Reputation: 893
I have a quantized mobilenet downloaded from here, This graph contains fake quantization nodes during training, to simulate test time output. I want to collect output from the last pointwise convolutional layer of this network.
The quantized frozen model contains additional fc,softmax etc layers that are of no use for my application.
I have the following code for loading the graph.
def load_graph(frozen_graph_filename):
# We load the protobuf file from the disk and parse it to retrieve the
# unserialized graph_def
with tf.gfile.GFile(frozen_graph_filename, "rb") as f:
graph_def = tf.GraphDef()
graph_def.ParseFromString(f.read())
with tf.Graph().as_default() as graph:
# The name var will prefix every op/nodes in your graph
# Since we load everything in a new graph, this is not needed
tf.import_graph_def(graph_def, name="prefix")
return graph
graph1 = load_graph("./quantized_fake.pb")
input = graph1.get_tensor_by_name('prefix/input:0')
output = graph1.get_tensor_by_name('prefix/MobilenetV1/MobilenetV1/Conv2d_13_pointwise/Conv2D_Fold:0')

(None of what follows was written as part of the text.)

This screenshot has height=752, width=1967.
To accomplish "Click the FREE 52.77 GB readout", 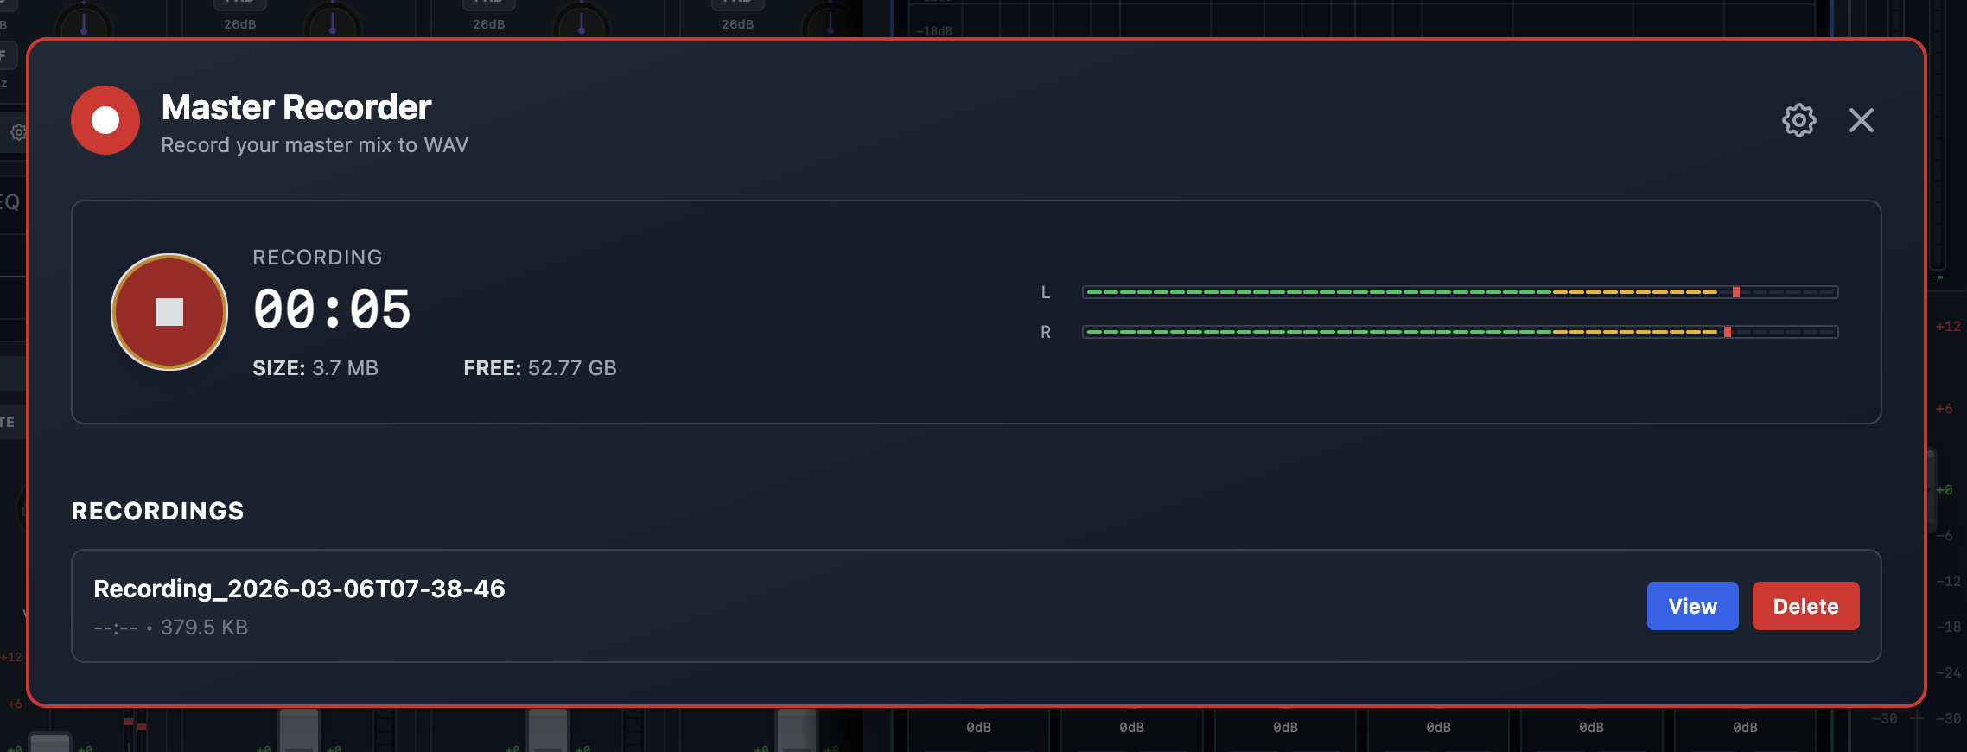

Then run using sess.run() , however i observe the output of the convolution layer is not quantized(8 bits) as it should be when it will be running on a mobile.
How can i produce the same output as would be produced on a mobile device while running the code on my pc.
Can the tflite files be used for inference on pc?
Upvotes: 1
Views: 1146
Reputation: 1088
The TensorFlow fake quantized graph isn't actually quantized, it has FakeQuantization operations inserted that emulate quantization. These are only converted to a fully quantized operations by TensorFlow Lite. This is why running the TensorFlow fake quantized graph will only result in float values not quantized values.
TensorFlow Lite quantization is currently CPU-only, and can be run on the CPU of a PC. Here is an example, of how to invoke the TFLite interpreter to run on your PC.
Upvotes: 2